▸ Texte fourni:
>>>

6À la suite d’Ettore Paratore et d’Ugo Moricca, l’autrice de Phèdre à Hippolyte cherche aussi à reconstituer la scène de l’aveu telle qu’elle devait être mise en scène dans le premier Hippolyte d’Euripide. La logique de volte-face du second Hippolyte implique-t-elle nécessairement l’existence d’une scène où l’aveu se trouve énoncé par Phèdre lors d’une confrontation en face à face1 ? Si c’est le cas, cet aveu est-il représenté sur scène « en direct » ? Rien n’est moins sûr, comme le révèle la comparaison que fait L. Thévenet entre cette intrigue et celles d’autres pièces attiques où l’aveu direct n’est pas montré. Selon les hypothèses de la chercheuse, l’aveu peut très bien être perçu de l’extérieur de la skénè par un personnage témoin ou par le chœur, ou bien relaté dans un récit inscrit dans le temps scénique ou avant le début de la pièce, comme c’est le cas dans la tragédie Sthénébée d’Euripide. L. Thévenet fait l’hypothèse d’un entre-deux : il est possible que l’auteur Tragique ait fait sortir le personnage de l’intérieur du palais, avec la même intensité que lors de la confrontation entre Hippolyte et la nourrice dans la pièce conservée. Quoiqu’il en soit, la mise en évidence par la chercheuse de cette difficulté à représenter l’aveu direct dans le théâtre grec révèle sans doute l’interdit qui pèse sur celui-ci et a fortiori sur celui de Phèdre.

7Le deuxième Hippolyte d’Euripide est également la seule pièce conservée dans laquelle Phèdre utilise une lettre pour calomnier Hippolyte. L’analyse de l’iconographie romaine et de l’ekphrasis de Procope de Gaza ouvre la voie à de nouvelles conjectures en faisant de la lettre le moyen pour Phèdre de déclarer son amour, au point de rendre indispensable cet « objet [qui] vaut comme signe à part entière et équivaut à une représentation possible de l’aveu » (p. 209). Dans sa recherche de la source perdue, L. Thévenet suit la piste des Héroïdes d’Ovide, d’une source alexandrine, de l’Hippolyte de Lycophron (p. 206), sans trouver un texte théâtral qui vienne faire écho à ces images. Cette absence suscite forcément l’interrogation et l’imagination, génère des scénarios divers que l’on retrouve dans les réécritures modernes des pièces antiques.

8Enfin, L. Thévenet, en exposant l’ensemble des représentations du mal d’amour de Phèdre à l’époque romaine sur différents supports, souligne également la façon dont l’approche iconographique renouvelle les significations du mythe de Phèdre. Ces œuvres, en se focalisant sur certaines scènes clés, modulent la trame de l’histoire et en retracent une autre version que celle transmise par le théâtre. Il s’agit souvent de montrer d’un côté Phèdre méditative et/ou souffrante entourée de ses servantes, et de l’autre Hippolyte à la chasse (p. 108). Outre la séquence mythique facilement reconnaissable dans cette illustration, le support sur lequel elle est inscrite donne lieu à une autre interprétation :

En effet, isolés sur la surface du sarcophage, les personnages mythologiques se trouvent alors décontextualisés de la narration première pour venir incarner en contexte funéraire les patrons commanditaires, et jouer ainsi la situation même du deuil, en projection de la situation réelle. (p. 109)

<<<

▸ Lignes de données:
>>>

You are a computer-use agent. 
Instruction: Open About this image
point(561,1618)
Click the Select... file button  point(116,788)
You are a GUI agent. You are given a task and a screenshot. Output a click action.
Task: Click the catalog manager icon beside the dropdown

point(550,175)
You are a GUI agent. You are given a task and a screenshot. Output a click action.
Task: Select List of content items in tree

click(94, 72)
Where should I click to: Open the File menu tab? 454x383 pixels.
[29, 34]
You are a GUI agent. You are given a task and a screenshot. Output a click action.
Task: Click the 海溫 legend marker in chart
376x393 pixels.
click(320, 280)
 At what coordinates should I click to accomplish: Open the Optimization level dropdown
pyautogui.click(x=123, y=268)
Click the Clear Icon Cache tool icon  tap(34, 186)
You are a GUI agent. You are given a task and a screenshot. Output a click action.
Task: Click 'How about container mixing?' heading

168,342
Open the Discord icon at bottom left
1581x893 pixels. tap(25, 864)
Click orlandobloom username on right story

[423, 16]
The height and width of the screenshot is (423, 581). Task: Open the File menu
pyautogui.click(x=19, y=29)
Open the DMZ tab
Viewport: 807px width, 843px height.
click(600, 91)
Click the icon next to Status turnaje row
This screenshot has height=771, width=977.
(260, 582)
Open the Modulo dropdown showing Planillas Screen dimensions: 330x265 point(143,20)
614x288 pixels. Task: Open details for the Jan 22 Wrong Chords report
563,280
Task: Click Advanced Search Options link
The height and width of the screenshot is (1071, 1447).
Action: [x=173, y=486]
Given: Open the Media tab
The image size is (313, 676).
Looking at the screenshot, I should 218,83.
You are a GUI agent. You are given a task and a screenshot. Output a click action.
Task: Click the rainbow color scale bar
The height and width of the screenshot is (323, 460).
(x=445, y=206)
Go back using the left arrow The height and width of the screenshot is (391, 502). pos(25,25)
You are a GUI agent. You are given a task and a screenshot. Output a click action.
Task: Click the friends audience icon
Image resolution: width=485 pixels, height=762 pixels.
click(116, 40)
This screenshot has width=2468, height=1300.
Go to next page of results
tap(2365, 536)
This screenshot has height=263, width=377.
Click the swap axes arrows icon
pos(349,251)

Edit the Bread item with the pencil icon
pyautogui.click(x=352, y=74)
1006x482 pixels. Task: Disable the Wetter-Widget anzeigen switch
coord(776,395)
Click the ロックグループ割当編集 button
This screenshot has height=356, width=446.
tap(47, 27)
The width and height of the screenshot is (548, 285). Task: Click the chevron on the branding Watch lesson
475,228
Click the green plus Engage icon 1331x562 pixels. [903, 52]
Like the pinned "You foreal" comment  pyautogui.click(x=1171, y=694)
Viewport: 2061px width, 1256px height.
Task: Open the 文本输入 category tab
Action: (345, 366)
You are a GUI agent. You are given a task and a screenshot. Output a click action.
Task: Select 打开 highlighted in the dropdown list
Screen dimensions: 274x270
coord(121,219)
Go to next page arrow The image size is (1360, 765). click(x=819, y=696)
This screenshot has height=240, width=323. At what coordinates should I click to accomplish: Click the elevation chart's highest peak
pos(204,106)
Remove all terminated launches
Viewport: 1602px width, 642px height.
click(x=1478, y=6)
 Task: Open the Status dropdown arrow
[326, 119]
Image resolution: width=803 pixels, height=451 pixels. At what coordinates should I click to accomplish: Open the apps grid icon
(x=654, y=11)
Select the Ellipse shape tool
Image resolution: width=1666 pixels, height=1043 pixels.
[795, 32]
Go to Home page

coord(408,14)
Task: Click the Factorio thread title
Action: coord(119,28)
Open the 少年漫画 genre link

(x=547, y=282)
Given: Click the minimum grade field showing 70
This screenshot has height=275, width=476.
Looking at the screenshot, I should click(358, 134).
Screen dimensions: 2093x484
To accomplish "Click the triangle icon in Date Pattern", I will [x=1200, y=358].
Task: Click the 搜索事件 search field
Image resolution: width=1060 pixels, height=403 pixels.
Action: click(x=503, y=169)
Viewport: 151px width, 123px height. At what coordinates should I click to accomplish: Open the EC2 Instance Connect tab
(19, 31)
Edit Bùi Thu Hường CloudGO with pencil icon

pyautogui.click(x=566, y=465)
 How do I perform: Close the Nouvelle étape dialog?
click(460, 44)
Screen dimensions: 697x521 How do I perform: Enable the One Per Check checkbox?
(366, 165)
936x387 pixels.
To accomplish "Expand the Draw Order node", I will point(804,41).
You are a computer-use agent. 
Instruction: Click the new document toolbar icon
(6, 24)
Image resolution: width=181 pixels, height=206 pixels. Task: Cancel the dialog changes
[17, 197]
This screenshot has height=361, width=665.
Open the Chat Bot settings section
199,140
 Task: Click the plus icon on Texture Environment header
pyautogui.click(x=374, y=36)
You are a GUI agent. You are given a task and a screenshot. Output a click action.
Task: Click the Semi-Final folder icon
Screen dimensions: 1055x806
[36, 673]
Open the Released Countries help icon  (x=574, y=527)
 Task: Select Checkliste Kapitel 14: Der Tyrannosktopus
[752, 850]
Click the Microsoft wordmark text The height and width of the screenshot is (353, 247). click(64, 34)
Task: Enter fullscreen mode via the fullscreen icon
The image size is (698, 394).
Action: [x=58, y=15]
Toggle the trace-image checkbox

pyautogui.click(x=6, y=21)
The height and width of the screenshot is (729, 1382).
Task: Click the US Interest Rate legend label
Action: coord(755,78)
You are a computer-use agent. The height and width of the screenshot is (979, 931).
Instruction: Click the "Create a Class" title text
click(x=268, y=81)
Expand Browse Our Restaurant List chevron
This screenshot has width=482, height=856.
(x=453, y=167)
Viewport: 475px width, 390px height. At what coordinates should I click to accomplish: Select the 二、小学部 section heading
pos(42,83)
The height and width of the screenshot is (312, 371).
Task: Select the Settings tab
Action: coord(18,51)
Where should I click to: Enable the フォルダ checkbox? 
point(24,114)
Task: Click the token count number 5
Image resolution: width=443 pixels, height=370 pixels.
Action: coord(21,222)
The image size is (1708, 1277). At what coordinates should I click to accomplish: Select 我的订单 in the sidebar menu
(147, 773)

<<<

▸ Énoncés des exercices:
(a) Recopiez à l'identique, dans les enregistrements, le passage allant de la ligne contenant « Open the DMZ tab » jusqu'à la ligne contenant « Action: (345, 366) », ces deux lignes incluses.
(b) Poursuivez le texte consacré à Phèdre et Hippolyte à partir de l'endroit où il s'arrête.
Le texte et les enregistrements n'ont aucun lien entre eux.

▸ Corrigé par exercice:
(a)
Open the DMZ tab
Viewport: 807px width, 843px height.
click(600, 91)
Click the icon next to Status turnaje row
This screenshot has height=771, width=977.
(260, 582)
Open the Modulo dropdown showing Planillas Screen dimensions: 330x265 point(143,20)
614x288 pixels. Task: Open details for the Jan 22 Wrong Chords report
563,280
Task: Click Advanced Search Options link
The height and width of the screenshot is (1071, 1447).
Action: [x=173, y=486]
Given: Open the Media tab
The image size is (313, 676).
Looking at the screenshot, I should 218,83.
You are a GUI agent. You are given a task and a screenshot. Output a click action.
Task: Click the rainbow color scale bar
The height and width of the screenshot is (323, 460).
(x=445, y=206)
Go back using the left arrow The height and width of the screenshot is (391, 502). pos(25,25)
You are a GUI agent. You are given a task and a screenshot. Output a click action.
Task: Click the friends audience icon
Image resolution: width=485 pixels, height=762 pixels.
click(116, 40)
This screenshot has width=2468, height=1300.
Go to next page of results
tap(2365, 536)
This screenshot has height=263, width=377.
Click the swap axes arrows icon
pos(349,251)

Edit the Bread item with the pencil icon
pyautogui.click(x=352, y=74)
1006x482 pixels. Task: Disable the Wetter-Widget anzeigen switch
coord(776,395)
Click the ロックグループ割当編集 button
This screenshot has height=356, width=446.
tap(47, 27)
The width and height of the screenshot is (548, 285). Task: Click the chevron on the branding Watch lesson
475,228
Click the green plus Engage icon 1331x562 pixels. [903, 52]
Like the pinned "You foreal" comment  pyautogui.click(x=1171, y=694)
Viewport: 2061px width, 1256px height.
Task: Open the 文本输入 category tab
Action: (345, 366)

(b)
9Dans le contexte funéraire, Phèdre est moins la femme trompeuse et séductrice, à l’origine de la mort d’Hippolyte, que la représentante d’une maternité figée dans son deuil. « Le scénario mythique perd de sa substance » (p. 110) pour être adapté à des circonstances spécifiques. L. Thévenet ajoute que « la dimension funéraire rejoint ainsi le destin funeste des deux personnages, et l’annonce d’une certaine manière, dans un système de projections diffractées où s’entremêlent mythe et réalité » (p. 111). La réalité réinvestit le mythe, en isolant un élément, une caractéristique, qui donne une identité au personnage parfois contradictoire avec la figure mythologique. De l’amoureuse à l’endeuillée, Phèdre est devenue un type, un « paradigme de la douleur » (p. 107) dont la signification a été largement renouvelée.

« Dire & ne pas dire » : la représentation paradoxale du désir féminin

10« Dire ou ne pas dire » (Barthes, 1963, p. 115), là est tout l’enjeu de la Phèdre de Racine selon Roland Barthes. À travers la comparaison des différentes traditions mythiques, L. Thévenet montre qu’il s’agit en réalité d’une fausse alternative à laquelle il vaudrait mieux substituer la formule : « dire et ne pas dire » (p. 25). Ce paradoxe est notamment mis en évidence par la figuration iconographique de l’aveu et sa représentation sous la forme d’une lettre devenue au fil des siècles une constante selon la chercheuse. L’analyse de ces deux modalités permet de nuancer une distinction théorique entre l’aveu direct et l’aveu indirect.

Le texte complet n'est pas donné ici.